I'd pull the sink off, replace it with a pedestal that hangs on the wall
for a quick return to functionality and take care of the floor and wall
patching as you have time and money. If you're ambitious, strip the wall
and put up cement board before installing the sink. You can tile at your
leisure, it's easy to move the pedestal to fix the floor.
Doug Miller wrote:
I don't know that this is the case but even though the sink may be
attached to the wall, the vanity may be supporting it. From the photo,
that sink looks heavy. And I think removing the sink first would make
it easier to remove the vanity.
Just some random thoughts while someone else comes by with more...
Obviously planning is key. Having all the stuff you need ahead of time
will cut down the time that the room is unuseable.

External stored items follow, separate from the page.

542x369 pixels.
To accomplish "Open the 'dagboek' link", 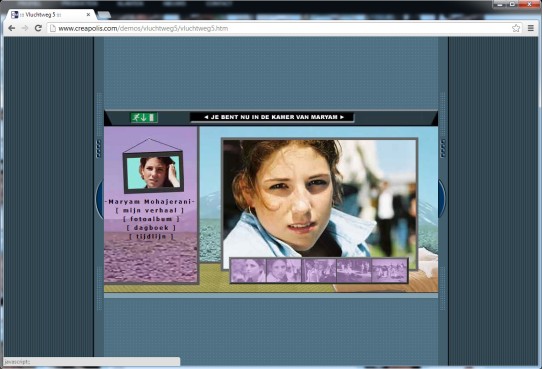I will [151, 228].
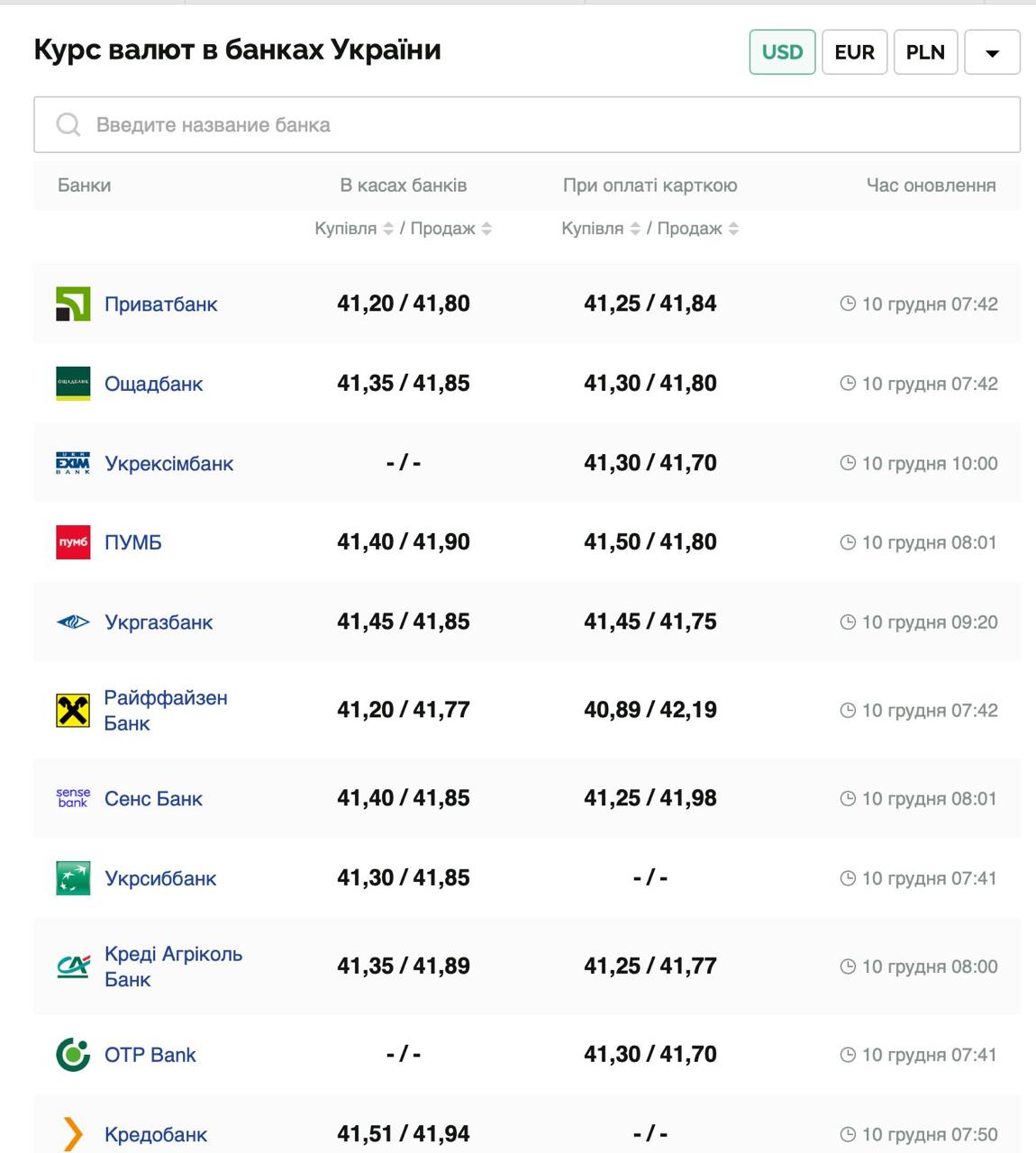Sort by cash desk Купівля rate
The width and height of the screenshot is (1036, 1153).
pyautogui.click(x=388, y=229)
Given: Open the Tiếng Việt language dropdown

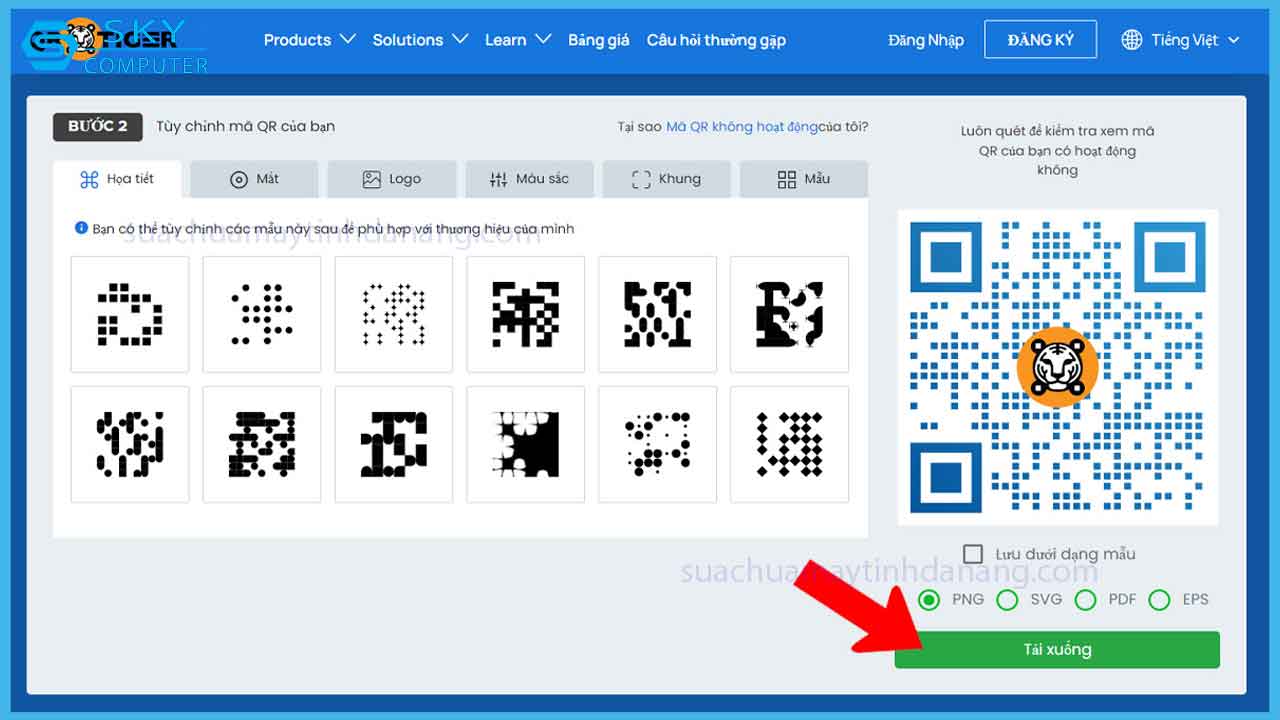Looking at the screenshot, I should point(1195,40).
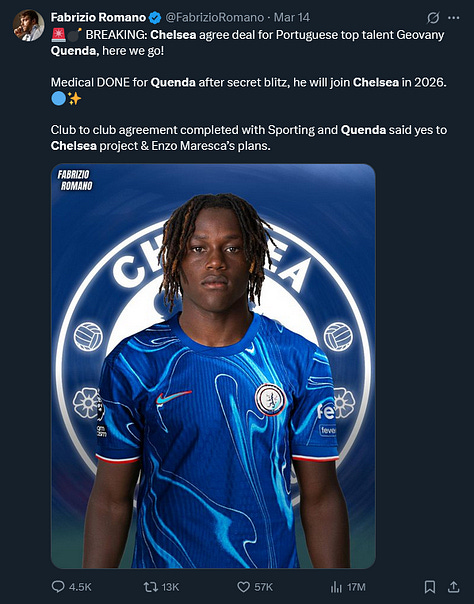Click the 17M views count

point(356,587)
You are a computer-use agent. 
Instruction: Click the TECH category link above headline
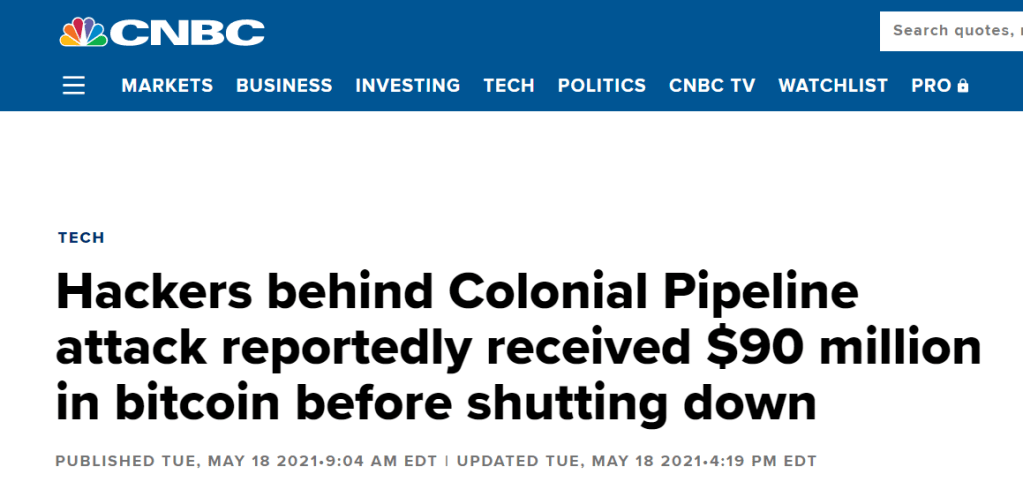81,238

You could do some of the demolition yourself, in the evenings, while
keeping the bathroom useable... pulling up the flooring, for example,
and cleaning up the subfloor [if necessary] to get ready for the new
A note - If you build up the flooring too much the drainpipe your
toilet connects to will be too short.
You could pull out the vanity and brace the sink [if necessary].
I'm a little unclear on the ceramic tile. Are you going to rip it all
out, or do you want to fill in the notch that'll be left after the sink
is out [or do you want to bring the tile down, if necessary, to meet up
with the new sink]? If you're going to rip it all out, do whatever is
quick [without damaging any wiring or water lines].

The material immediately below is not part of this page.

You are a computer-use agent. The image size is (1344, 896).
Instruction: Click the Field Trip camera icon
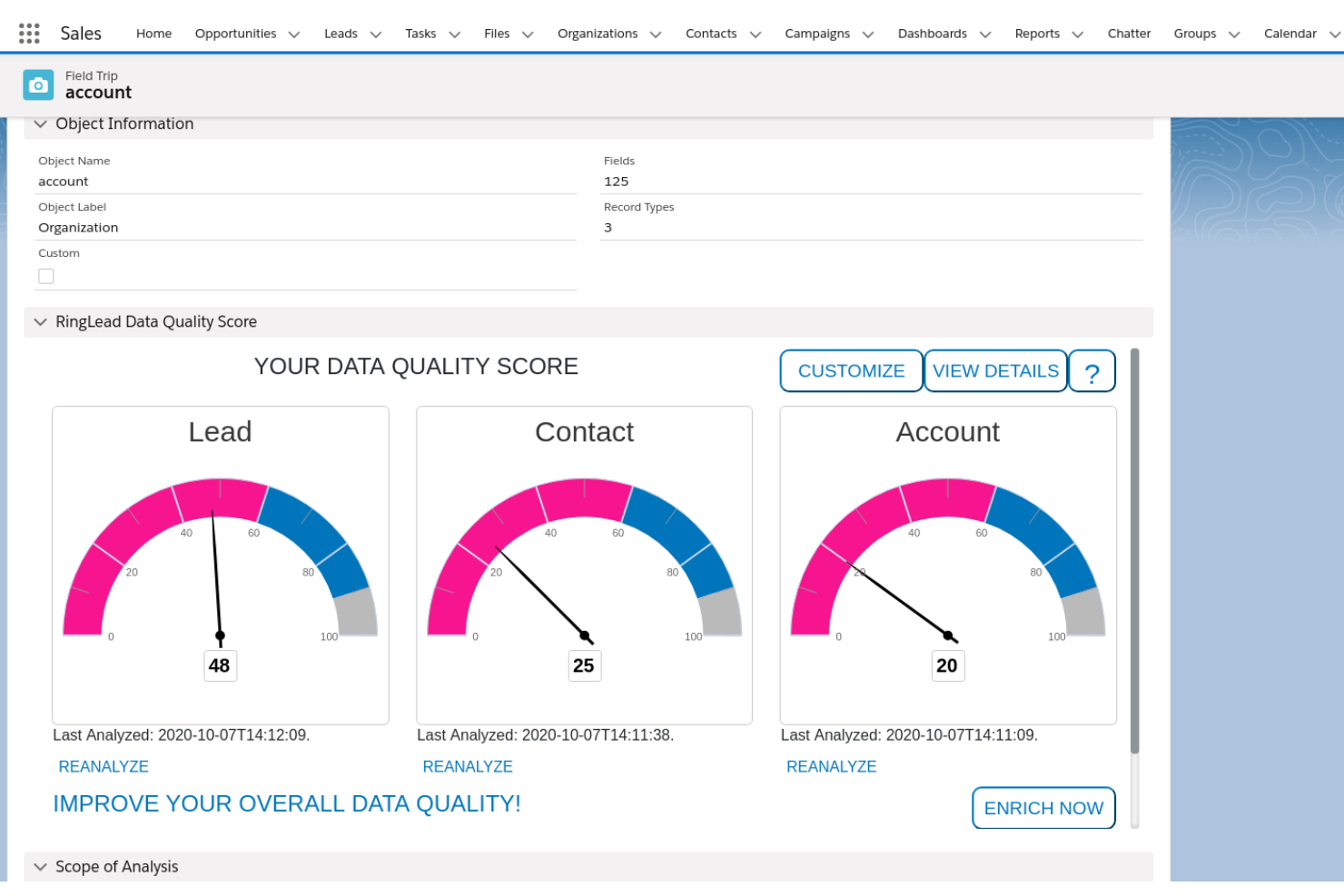(38, 84)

Put off whatever you can, like the door moulding. You can do that
later. The moulding looks like regular stock stuff, from what I can
tell in the photo.
If you haven't done drywall before then it probably is best left to a
contractor. They're pretty quick, and getting that smooth flat surface
can be a bear for a first-timer.
"I completely lost track. I agree with whoever said the faucet was
fixable. At the most you replace the sink/faucet assembly."
The OP pointed out that he's had a plumber in and the faucet is not
repairable. To change the faucet requires removing this sink from a
tiled wall that it's fastened to and it's unlikely that a replacement
faucet is even available. And that style sink, which mates to the
cabinet, is no longer made either. So, given the circumstances, I
think he's on the right track.
This is a classic problem of a cheeep solution earlier leading to problems
later. That sink is an instutituional sink (available by salvage, I'll bet),
force-fitted into the bathroom to begin with. Did the OP have this put in?
OK - I didnt' follow the other thread.
Then he's stuck with some kludges. (Not being judgemental, I had to learn some
interesting stuff on my house, too.) He'll have to use one of the make-shift
solutions described in this thread. But eventually he will need to remodel just
to get out from under this problem completely.